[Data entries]
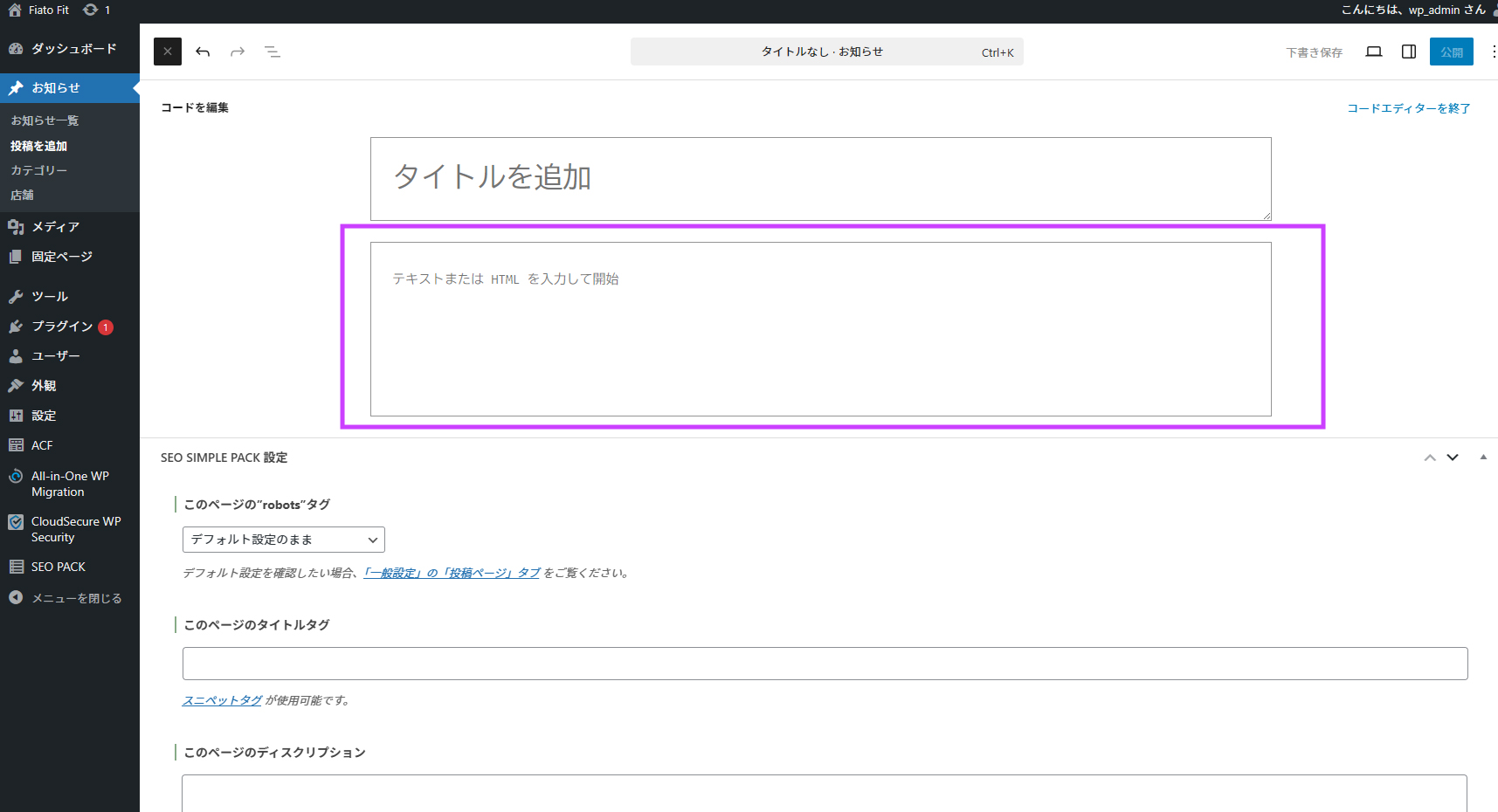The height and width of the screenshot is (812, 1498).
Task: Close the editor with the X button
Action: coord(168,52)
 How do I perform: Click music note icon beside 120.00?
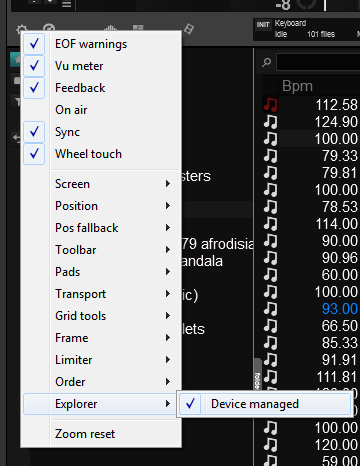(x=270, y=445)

...

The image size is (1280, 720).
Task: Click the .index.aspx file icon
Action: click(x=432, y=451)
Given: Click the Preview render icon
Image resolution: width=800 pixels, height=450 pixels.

*Task instructions*. Reproduce verbatim the items from the line containing "Given: Click the Preview render icon" up to and including the line containing "Image resolution: width=800".

*Full response*.
Given: Click the Preview render icon
Image resolution: width=800 pixels, height=450 pixels.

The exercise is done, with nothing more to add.